Dans le cadre de la seconde étude, un test détectant simultanément la protéine tau phosphorylée en positions T217 et T231 (C231D217) s’est révélé très sensible et spécifique pour la détection de la maladie d’Alzheimer à tous les stades, surpassant ces deux biomarqueurs pris isolément.
Anna Lidia Wojdala (Centre médical de l’université d’Amsterdam, Pays-Bas) et al ont mis au point et validé deux tests de multiphosphorylation, l’un pour C231D217 et l’autre pour détecter simultanément la protéine tau phosphorylée en positions T181 et T231 (C231D181).
Ils ont mesuré les taux de C231D217 et C231D181 dans le liquide céphalorachidien (LCR) et le plasma parallèlement à des analyses de référence connexes qui détectaient les protéines p-tau 217, p-tau 218 et p-tau 231 uniplexes parmi deux cohortes. Une cohorte de découverte de 55 individus comprenait 21 patients atteints de troubles cognitifs légers/maladie d’Alzheimer, 19 patients atteints de la maladie d’Alzheimer et 15 patients sans problème cognitif ; et une cohorte de validation comprenait 118 individus, dont 19 étaient atteints de la maladie d’Alzheimer préclinique, 20 de troubles cognitifs légers/maladie d’Alzheimer, 16 de la maladie d’Alzheimer, 39 de démence frontotemporale et 24 sans aucun problème cognitif.
Dans les cohortes de découverte et de validation, les taux de C231D217 dans le LCR et dans le plasma étaient significativement plus élevés dans les sous-groupes atteints de la maladie d’Alzheimer à différents stades, comparativement aux sous-groupes témoins. En revanche, dans la cohorte de découverte, seuls les taux de C231D181 dans le LCR, mais pas dans le plasma, étaient significativement plus élevés dans les sous-types de la maladie d’Alzheimer comparativement aux sous-groupes témoins. « Sur la base de ces résultats, nous avons donc supposé que le potentiel de la protéine p-tau 231 et p-tau 181 dans le plasma en tant que biomarqueur était insuffisant, tandis que la protéine p-tau 231 et 217 [était] un biomarqueur très prometteur », a déclaré le Dr Wojdala.

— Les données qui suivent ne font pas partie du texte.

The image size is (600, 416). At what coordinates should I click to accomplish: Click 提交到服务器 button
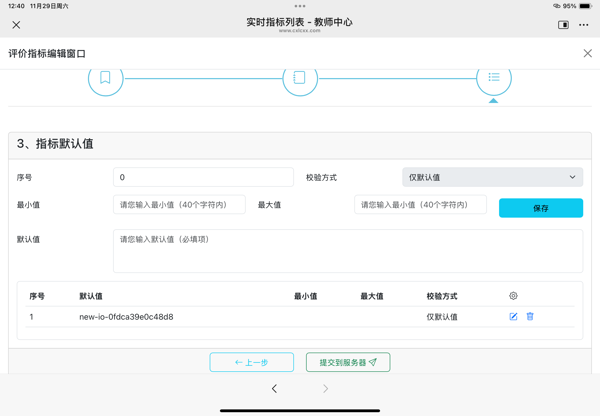[x=348, y=362]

Le test C231D217 a également permis de distinguer les patients de la cohorte de validation atteints de la maladie d’Alzheimer à un stade préclinique comparativement aux patients témoins, avec une précision de 91 %. En comparaison, les taux plasmatiques de protéine p-tau 231 et 217 affichaient respectivement une précision de 85 et 77 %.
De même, le test C231D217 a permis d’identifier 100 % des patients atteints de troubles cognitifs légers/maladie d’Alzheimer comparativement aux patients témoins, tandis que la protéine p-tau 231 plasmatique a permis d’identifier 97 % de ces patients et la protéine p-tau 217 plasmatique a permis d’identifier 90 % de ces patients. Le niveau de précision respectif lorsqu’il s’agissait d’identifier des patients atteints d’une maladie d’Alzheimer comparativement aux patients témoins était de 100 %, contre 92 % et 91 %.
L’analyse du fold-change au niveau des concentrations médianes dans le cadre des tests C231D217 comparativement aux protéines p-tau 231 et p-tau 217 a confirmé ces résultats et était cohérente dans les différents sous-groupes.
Ana Lidia Wojdala a conclu que « la protéine p-tau 217 et 231 est un excellent biomarqueur de la maladie d’Alzheimer, tant dans le LCR que dans le plasma », reconnaissant qu’une validation dans des cohortes plus nombreuses est toutefois nécessaire, ainsi que la réalisation d’études longitudinales destinées à étudier le profil de la protéine tau multiphosphorylée aux différents stades de la maladie d’Alzheimer.